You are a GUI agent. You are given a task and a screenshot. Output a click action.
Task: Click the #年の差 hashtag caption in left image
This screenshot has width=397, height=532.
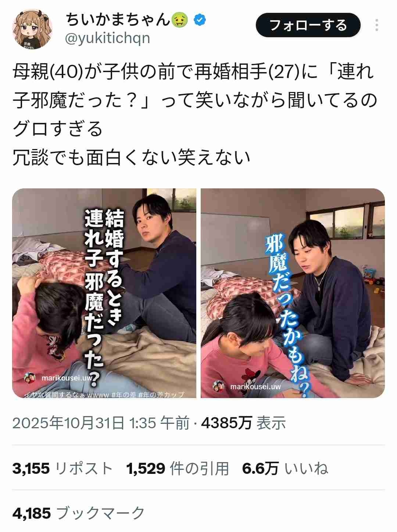[124, 395]
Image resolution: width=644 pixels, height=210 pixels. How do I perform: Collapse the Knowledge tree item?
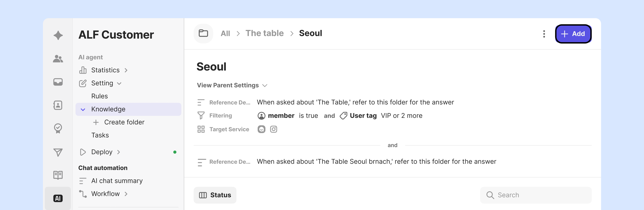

[PROBLEM] If a record holds a picture, leave the picture out and print everything else exactly.

[RESPONSE TO THIS EXERCISE]
You are a GUI agent. You are given a task and a screenshot. Output a click action.
Task: Click the #年の差 hashtag caption in left image
This screenshot has width=397, height=532.
[124, 395]
Image resolution: width=644 pixels, height=210 pixels. How do I perform: Collapse the Knowledge tree item?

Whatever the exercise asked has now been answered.